_Stored data entries_.
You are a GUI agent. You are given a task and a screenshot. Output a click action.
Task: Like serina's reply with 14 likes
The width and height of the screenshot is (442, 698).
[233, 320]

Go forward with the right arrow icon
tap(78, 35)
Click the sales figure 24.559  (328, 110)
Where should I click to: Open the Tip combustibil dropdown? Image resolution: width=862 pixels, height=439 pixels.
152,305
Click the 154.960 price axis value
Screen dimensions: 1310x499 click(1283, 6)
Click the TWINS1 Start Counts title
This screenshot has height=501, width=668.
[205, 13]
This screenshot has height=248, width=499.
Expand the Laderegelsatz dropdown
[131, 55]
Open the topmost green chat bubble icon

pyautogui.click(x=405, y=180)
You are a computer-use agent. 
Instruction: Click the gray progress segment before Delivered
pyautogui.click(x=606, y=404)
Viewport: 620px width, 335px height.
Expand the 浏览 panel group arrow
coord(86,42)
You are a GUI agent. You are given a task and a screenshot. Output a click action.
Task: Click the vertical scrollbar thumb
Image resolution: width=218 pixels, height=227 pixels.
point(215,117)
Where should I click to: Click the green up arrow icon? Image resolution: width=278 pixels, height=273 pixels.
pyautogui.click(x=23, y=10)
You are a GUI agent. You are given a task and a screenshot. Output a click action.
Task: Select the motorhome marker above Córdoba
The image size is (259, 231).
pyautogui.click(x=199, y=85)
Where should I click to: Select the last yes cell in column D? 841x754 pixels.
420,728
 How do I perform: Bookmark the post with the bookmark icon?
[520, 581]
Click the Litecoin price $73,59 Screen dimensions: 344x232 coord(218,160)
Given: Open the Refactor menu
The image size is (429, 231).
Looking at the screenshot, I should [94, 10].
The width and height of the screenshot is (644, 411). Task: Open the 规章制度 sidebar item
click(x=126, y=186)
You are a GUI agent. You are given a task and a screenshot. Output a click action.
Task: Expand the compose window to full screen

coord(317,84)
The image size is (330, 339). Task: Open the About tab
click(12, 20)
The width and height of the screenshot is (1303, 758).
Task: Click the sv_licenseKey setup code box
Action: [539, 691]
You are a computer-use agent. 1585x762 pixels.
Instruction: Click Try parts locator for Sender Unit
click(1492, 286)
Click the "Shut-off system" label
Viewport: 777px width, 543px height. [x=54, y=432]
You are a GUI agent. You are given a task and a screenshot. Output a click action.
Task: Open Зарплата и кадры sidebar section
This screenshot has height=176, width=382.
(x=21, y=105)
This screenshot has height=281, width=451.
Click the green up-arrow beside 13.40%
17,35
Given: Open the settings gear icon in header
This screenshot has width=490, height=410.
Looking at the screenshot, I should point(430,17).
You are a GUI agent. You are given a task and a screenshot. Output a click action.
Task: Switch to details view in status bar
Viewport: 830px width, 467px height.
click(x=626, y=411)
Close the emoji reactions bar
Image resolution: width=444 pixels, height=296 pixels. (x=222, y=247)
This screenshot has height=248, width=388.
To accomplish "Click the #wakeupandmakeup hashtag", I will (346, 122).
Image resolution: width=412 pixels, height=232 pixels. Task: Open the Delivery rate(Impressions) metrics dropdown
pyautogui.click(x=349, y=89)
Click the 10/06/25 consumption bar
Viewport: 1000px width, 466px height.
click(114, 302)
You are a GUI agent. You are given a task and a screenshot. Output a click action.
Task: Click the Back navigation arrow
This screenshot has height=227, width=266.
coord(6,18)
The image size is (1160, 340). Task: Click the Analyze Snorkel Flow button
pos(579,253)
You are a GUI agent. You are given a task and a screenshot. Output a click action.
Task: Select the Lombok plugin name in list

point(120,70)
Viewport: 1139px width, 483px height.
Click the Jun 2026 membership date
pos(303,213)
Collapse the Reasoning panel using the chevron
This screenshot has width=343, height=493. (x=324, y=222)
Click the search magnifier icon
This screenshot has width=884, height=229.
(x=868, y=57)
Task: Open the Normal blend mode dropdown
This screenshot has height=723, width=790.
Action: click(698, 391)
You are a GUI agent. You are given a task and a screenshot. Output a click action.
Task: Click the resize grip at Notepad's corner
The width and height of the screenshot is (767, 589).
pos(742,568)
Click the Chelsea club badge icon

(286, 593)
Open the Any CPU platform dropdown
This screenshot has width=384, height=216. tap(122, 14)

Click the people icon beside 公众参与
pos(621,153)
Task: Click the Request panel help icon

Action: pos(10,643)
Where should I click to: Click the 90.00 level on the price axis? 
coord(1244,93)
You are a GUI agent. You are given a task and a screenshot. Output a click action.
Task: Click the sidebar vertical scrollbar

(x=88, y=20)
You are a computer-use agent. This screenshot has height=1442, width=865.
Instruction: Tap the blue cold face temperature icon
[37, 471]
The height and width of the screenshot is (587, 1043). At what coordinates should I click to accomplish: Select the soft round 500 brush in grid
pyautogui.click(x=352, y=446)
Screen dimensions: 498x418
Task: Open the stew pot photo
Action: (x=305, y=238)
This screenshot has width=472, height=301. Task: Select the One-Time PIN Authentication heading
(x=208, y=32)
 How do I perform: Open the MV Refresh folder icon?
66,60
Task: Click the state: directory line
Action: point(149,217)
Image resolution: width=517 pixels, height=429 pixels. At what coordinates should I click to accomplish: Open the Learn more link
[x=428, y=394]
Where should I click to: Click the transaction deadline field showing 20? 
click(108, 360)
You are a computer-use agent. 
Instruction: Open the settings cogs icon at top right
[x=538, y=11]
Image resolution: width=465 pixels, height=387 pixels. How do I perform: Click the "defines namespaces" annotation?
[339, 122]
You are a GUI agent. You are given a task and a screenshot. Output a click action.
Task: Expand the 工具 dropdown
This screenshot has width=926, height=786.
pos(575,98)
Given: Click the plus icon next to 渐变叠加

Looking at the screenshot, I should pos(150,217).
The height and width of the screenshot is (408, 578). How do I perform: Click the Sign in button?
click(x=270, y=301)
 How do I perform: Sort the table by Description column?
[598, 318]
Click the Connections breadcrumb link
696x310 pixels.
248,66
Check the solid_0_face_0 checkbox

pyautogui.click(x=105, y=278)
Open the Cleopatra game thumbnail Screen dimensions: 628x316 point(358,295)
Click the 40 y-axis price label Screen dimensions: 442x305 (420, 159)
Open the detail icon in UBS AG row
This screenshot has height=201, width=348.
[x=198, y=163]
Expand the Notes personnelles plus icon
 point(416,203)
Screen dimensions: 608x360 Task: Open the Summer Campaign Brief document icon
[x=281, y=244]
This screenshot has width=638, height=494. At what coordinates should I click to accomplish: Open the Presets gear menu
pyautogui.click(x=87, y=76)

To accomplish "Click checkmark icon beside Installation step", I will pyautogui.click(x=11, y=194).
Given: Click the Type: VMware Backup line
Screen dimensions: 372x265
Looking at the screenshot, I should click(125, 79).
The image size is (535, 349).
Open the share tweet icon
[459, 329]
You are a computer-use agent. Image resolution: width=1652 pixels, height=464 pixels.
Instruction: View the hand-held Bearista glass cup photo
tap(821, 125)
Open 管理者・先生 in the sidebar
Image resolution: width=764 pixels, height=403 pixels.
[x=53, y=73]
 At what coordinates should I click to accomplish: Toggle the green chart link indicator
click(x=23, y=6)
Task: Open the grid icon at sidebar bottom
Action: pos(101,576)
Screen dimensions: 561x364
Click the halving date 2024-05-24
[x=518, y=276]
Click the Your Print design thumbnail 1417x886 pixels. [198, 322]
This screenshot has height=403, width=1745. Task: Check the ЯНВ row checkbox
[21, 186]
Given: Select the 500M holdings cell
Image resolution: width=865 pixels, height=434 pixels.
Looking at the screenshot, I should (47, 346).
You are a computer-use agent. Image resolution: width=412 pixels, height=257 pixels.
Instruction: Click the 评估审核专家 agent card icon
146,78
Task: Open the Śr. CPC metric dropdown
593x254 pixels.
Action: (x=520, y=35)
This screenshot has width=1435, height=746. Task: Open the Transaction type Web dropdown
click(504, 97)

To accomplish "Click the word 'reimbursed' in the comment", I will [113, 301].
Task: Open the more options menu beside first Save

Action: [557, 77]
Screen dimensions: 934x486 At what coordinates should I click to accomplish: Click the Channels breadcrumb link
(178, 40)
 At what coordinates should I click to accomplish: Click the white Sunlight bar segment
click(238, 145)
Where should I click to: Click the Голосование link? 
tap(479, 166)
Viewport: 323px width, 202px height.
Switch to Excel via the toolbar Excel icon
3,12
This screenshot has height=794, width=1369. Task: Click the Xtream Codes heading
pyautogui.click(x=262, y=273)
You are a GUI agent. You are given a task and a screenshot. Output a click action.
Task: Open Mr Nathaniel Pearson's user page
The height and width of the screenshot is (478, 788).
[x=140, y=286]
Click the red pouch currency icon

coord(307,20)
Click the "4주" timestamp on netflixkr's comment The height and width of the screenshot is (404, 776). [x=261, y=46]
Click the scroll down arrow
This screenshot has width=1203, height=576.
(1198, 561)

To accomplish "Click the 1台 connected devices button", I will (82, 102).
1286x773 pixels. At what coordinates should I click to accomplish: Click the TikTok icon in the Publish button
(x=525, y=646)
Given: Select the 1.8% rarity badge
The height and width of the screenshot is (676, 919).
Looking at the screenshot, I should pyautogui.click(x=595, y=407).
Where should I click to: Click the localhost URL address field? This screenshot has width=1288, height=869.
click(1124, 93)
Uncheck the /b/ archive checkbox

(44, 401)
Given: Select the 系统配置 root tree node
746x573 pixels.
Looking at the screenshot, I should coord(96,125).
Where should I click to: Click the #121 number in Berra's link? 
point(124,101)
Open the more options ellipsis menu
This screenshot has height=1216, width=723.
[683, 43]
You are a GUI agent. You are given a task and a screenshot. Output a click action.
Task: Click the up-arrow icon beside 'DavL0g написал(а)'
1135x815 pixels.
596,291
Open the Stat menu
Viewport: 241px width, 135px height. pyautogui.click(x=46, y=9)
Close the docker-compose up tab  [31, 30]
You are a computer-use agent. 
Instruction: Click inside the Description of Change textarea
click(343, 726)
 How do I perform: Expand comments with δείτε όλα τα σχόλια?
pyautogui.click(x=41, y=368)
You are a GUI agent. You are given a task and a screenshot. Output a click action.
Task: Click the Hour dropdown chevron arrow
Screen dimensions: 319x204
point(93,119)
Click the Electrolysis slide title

_Aim of the task_. Each line of the data above that contains the string "thumbnail" should be counted; give only the total.

_Exercise answer_. 2